#### EXERCISE GOAL:
Copy everything from the start of the records down to the line containing "Select the $95,902.9723661485", requests included, and shift every coordinate in the answers by -21.
start
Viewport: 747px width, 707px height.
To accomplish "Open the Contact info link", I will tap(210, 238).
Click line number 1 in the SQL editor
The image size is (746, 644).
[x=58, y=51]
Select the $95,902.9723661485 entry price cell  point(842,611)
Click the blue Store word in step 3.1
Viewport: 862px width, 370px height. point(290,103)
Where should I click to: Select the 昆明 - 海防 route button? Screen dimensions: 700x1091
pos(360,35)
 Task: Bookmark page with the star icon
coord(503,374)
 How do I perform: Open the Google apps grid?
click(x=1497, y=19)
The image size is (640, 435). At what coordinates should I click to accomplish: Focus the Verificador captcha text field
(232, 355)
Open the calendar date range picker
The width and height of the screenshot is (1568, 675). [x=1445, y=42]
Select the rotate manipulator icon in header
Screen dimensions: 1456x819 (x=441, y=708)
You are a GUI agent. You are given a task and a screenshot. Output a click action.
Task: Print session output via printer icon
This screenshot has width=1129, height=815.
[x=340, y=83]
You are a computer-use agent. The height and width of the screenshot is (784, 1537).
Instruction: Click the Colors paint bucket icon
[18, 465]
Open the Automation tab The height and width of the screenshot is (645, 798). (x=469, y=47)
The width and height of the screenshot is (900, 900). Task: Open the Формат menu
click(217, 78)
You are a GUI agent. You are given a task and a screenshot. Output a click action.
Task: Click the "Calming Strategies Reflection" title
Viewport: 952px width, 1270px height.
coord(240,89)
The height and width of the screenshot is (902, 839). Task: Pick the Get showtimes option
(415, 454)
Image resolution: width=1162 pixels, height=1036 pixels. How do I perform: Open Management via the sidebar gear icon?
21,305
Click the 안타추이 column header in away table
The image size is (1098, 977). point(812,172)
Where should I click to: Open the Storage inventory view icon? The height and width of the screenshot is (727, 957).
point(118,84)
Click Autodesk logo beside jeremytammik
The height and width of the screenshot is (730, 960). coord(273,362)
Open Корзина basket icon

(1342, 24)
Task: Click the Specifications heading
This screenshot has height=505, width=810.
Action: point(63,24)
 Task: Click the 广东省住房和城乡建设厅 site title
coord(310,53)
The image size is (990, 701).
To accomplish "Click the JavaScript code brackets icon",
end
#### TASK ANSWER:
Viewport: 747px width, 707px height.
To accomplish "Open the Contact info link", I will tap(189, 217).
Click line number 1 in the SQL editor
The image size is (746, 644).
[x=37, y=30]
Select the $95,902.9723661485 entry price cell  point(821,590)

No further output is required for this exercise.